_EXERCISE_
Where a line of the data holds the word "computer", copy that line.
===== DATA SUPPLIED =====
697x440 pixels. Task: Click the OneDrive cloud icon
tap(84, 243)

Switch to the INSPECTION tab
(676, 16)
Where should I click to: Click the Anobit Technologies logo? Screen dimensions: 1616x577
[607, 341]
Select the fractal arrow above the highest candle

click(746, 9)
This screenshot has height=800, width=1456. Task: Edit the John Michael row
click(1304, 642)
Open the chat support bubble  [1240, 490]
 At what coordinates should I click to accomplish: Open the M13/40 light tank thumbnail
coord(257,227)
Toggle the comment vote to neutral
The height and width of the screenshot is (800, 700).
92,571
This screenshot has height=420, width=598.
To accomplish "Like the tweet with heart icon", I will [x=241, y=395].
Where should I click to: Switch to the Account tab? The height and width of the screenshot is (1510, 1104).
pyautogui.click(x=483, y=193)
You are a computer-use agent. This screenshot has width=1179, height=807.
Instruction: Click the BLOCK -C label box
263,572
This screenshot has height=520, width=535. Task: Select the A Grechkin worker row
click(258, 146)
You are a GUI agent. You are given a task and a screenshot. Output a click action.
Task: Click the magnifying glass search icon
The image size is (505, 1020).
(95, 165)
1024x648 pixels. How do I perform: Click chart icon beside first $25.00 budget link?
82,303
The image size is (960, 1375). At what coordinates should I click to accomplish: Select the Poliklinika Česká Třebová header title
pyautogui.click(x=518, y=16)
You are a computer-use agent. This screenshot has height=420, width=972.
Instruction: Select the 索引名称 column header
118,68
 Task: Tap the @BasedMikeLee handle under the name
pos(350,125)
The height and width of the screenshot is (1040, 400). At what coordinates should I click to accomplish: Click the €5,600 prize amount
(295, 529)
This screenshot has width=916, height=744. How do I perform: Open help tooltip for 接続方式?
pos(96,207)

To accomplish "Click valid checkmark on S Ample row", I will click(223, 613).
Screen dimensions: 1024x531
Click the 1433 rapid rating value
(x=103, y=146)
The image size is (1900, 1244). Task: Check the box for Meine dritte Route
=====
_SOLUTION TO THIS TASK_
You are a computer-use agent. This screenshot has width=1179, height=807.
You are a computer-use agent. This screenshot has height=420, width=972.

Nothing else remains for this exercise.